The aforementioned “local beauties” are perhaps the most controversial aspect of Night Flight’s popularity. In a 2016 article by Russia Beyond, Jansson is again quoted as saying, “In the beginning of the 1990s, meeting a foreigner was like winning the lottery.” He went on to admit that 99 percent of the girls who came to Night Flight were “professionals.” The catch was that the prostitutes did not physically work in the club, as there were no private rooms; they arrived just like any other guest and were also charged the rather expensive entry fee.
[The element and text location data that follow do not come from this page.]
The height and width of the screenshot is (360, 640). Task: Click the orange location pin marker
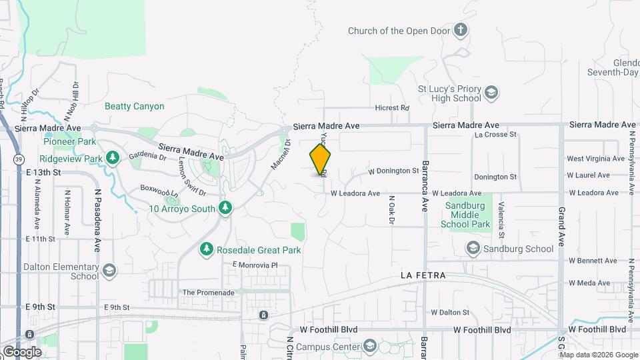click(321, 159)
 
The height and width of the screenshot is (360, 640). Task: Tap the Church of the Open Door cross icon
click(460, 30)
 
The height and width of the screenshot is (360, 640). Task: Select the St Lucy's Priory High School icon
click(491, 93)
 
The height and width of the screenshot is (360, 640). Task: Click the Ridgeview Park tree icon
click(113, 158)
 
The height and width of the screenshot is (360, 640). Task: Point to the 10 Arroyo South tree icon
click(225, 209)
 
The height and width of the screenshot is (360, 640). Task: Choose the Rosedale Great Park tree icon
click(207, 249)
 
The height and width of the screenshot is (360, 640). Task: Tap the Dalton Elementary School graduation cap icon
click(109, 271)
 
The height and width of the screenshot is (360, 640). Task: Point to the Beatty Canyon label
click(134, 106)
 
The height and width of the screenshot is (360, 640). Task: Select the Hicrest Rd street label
click(392, 108)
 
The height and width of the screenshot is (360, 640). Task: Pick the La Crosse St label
click(495, 135)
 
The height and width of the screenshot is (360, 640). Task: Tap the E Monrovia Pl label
click(254, 265)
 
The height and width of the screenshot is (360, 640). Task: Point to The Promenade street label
click(209, 292)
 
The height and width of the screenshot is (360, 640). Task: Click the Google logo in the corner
click(22, 351)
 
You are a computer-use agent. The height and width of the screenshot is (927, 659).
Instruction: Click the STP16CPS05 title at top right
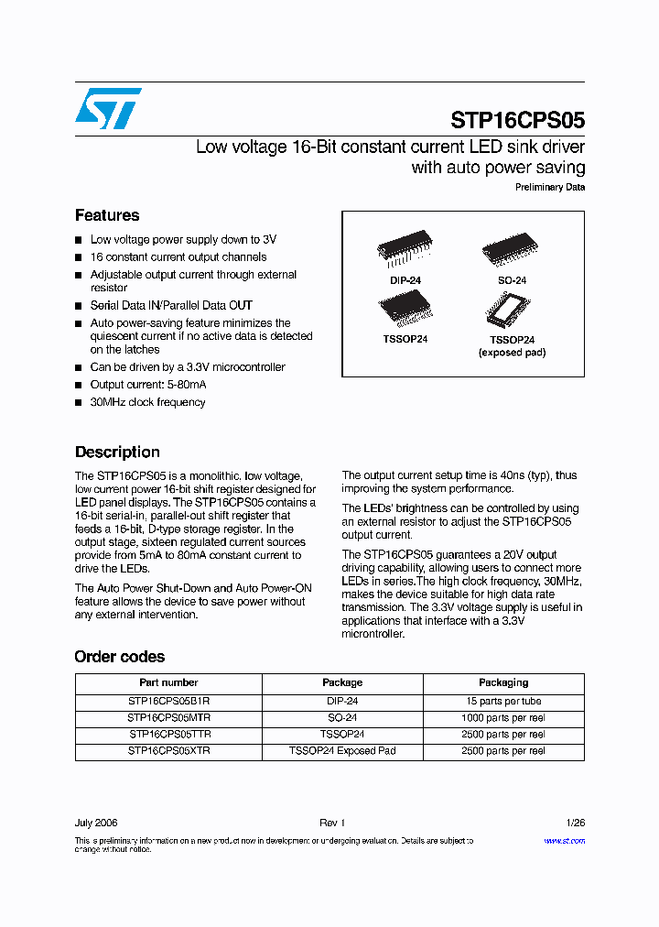tap(517, 121)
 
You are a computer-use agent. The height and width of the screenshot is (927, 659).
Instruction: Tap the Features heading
tap(107, 215)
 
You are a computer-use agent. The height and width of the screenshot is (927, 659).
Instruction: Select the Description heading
tap(117, 452)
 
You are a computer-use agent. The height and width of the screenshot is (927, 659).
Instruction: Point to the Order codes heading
tap(120, 657)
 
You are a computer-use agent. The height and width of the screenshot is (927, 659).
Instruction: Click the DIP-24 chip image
tap(403, 248)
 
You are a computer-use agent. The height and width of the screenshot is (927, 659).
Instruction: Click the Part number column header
tap(168, 682)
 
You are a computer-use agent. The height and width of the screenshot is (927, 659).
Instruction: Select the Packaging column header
tap(503, 682)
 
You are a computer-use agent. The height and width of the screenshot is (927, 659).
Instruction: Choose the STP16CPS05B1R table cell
tap(168, 701)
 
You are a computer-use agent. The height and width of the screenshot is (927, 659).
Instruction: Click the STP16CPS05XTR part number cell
tap(168, 751)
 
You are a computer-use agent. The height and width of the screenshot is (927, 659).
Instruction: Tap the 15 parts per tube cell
tap(503, 701)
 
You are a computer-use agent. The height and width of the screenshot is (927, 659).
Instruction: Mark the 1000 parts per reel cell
tap(503, 717)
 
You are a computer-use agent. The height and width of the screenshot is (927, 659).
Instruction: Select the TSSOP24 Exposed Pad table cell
tap(342, 751)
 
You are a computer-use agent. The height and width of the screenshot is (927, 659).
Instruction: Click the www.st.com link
tap(564, 841)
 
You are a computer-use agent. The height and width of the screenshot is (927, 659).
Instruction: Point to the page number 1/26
tap(575, 823)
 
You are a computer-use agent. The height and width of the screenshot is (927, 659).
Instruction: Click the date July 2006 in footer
tap(96, 823)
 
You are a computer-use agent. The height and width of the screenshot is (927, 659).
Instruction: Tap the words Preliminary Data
tap(549, 188)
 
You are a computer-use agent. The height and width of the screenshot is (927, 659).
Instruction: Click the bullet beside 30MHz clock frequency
tap(79, 403)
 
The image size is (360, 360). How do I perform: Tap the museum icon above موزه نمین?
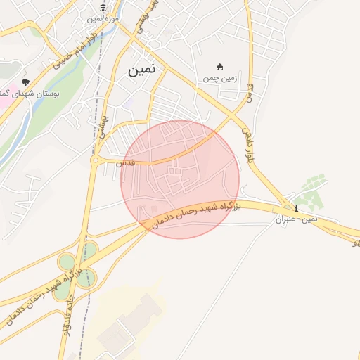pos(103,8)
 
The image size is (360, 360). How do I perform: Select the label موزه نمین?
pos(103,18)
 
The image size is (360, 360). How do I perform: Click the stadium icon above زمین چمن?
pos(219,68)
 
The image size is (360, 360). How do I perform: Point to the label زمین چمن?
pos(219,78)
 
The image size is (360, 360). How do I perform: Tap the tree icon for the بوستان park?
pos(25,82)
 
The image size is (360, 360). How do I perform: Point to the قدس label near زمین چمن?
pos(248,91)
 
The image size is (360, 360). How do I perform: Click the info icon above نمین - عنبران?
pos(296,208)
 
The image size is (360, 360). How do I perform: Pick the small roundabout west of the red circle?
pos(95,160)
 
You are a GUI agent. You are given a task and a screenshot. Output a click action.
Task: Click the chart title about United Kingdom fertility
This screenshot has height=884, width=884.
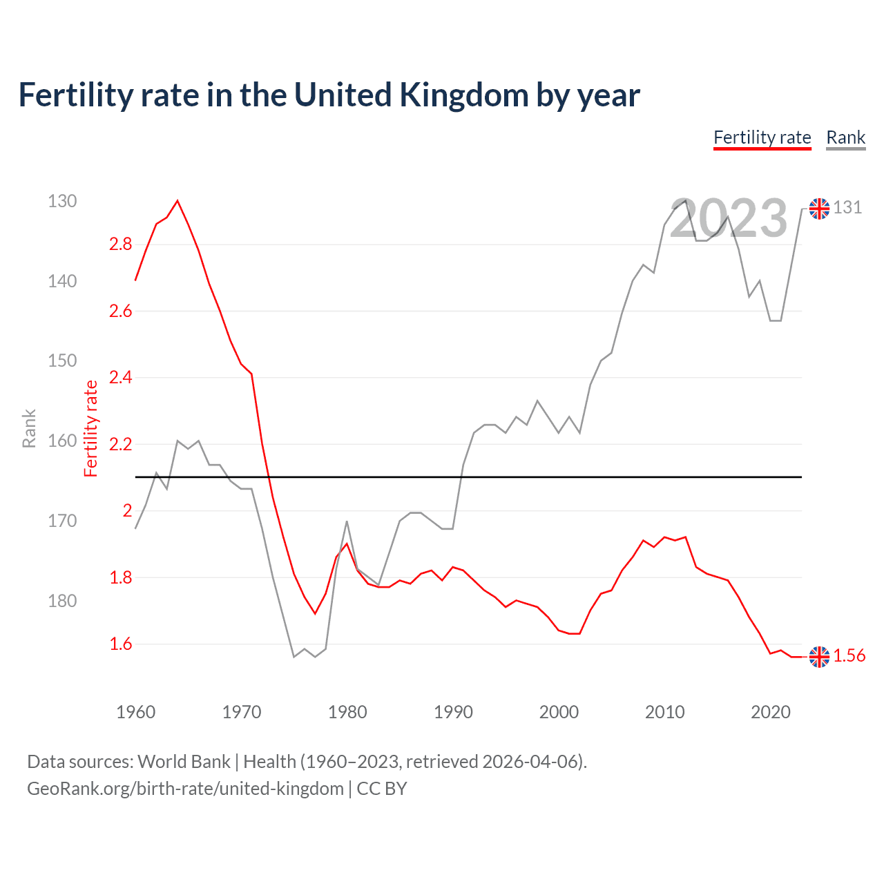(x=329, y=95)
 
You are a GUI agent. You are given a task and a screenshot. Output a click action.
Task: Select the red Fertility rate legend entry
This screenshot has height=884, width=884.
(x=762, y=137)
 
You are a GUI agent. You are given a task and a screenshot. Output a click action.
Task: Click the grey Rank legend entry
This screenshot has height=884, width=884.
(x=845, y=137)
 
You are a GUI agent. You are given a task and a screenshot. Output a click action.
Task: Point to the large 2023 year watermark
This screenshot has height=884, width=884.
(x=728, y=218)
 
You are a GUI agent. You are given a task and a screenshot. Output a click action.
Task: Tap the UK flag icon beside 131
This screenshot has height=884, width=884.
(x=819, y=208)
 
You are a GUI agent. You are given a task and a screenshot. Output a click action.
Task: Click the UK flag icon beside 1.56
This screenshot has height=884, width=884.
(x=819, y=657)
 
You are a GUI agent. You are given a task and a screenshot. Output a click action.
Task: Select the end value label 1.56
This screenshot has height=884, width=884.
(x=849, y=656)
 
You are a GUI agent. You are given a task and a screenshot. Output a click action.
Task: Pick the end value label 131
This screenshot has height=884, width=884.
(x=847, y=207)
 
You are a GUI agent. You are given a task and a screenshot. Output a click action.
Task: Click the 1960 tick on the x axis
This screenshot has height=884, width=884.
(x=135, y=712)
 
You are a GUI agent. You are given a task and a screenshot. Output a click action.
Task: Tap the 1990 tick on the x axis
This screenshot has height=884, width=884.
(x=453, y=712)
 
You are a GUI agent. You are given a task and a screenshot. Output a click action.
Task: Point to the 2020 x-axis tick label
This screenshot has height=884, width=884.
(x=770, y=712)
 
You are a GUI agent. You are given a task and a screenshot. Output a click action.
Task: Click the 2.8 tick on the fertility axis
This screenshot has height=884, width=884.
(x=120, y=244)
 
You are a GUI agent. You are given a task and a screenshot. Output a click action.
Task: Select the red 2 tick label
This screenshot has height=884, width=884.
(x=127, y=510)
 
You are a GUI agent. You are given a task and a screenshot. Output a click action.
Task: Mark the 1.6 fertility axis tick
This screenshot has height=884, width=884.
(x=120, y=644)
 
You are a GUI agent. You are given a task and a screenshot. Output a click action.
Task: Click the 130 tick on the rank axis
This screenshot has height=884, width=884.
(x=62, y=201)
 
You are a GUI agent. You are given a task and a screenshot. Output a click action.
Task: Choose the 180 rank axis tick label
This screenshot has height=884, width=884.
(x=62, y=601)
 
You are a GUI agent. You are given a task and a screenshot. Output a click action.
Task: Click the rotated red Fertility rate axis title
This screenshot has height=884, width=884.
(x=91, y=429)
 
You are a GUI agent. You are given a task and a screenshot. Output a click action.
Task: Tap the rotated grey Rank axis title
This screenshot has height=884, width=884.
(x=29, y=429)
What they did outside of the club did “not concern the management,” making it a completely legal venue.
One does not have to look far to find evidence of why the club’s slogans were “quite simply the best place to be” and “do it tonight…” Do what tonight, you may wonder? Well, TripAdvisor offers a trove of experiences that leaves little to the imagination. The reviewers openly hint towards the real reason why much of Moscow’s male expat population has ‘graced’ the place.
Russia Beyond deemed the club a “tsardom of prostitutes,” and more than one review on TripAdvisor referred to it as Moscow’s main “brothel.” As coyly stated by a patron from Colombia, “one thing’s for sure. You don’t want to go there for eating.” So, what do you want to go there for? The resounding answer is unsurprising: for the “millions of mostly attractive young Russian girls,” as Jean-Claude C put it.
Of the 60 reviews that were left on Night Flight’s TripAdvisor page, there was only one comment posted by a female foreigner. The remainder of the observations were from men who left tips like, “it’s coated as a dating place but you get the idea when she tells you the hourly rate,” and “an establishment where the food – let’s say – is not the priority, more intended for gentlemen looking to take late-night entertainment back to their hotels.”
Upon scrolling through these pages, it is not difficult to imagine what is truly meant by the tantalizing prospect of “do(ing) it tonight.”
Amongst the sea of salivating gentlemen, you can find one glowing review left by Linda from Canada on the website local-life.com, recalling: “Me and my husband went to Night Flight in late September of 2011. The place is known for catering to gents, but both of us had fantastic time… The girls that hang out at Night Flight are ALL absolutely gorgeous, model material. One named Olga looked like Rebecca Romijn in her best times, I am not kidding. And I am a woman, even I was impressed.”
Okay, Linda! While this was a rare breath of female perspective, the tone was almost identical to that of her male counterparts, and she did not stray far from the overriding theme of blatant objectification. The suffocating sense of the male gaze was the vibe that permeated throughout the archives of online commentary, as well as across the dancefloor in the club.
Night Flight was less than a year short of reaching 30 when it closed down unexpectedly this March, perhaps signaling a change in the levels of toxic masculinity that are present within most of the predominantly male expat community here in Moscow. In this sense, the end of Moscow’s “wildest” party could be argued as being a sign of the steadily increasing trend of liberated women who no longer feel like they need to sell themselves (in any sense of the word) to achieve financial independence.
Unfortunately, it was most likely to do with the fact that the razor-thin margins of the business couldn’t withstand a lockdown and the subsequent reality of our Covid economy.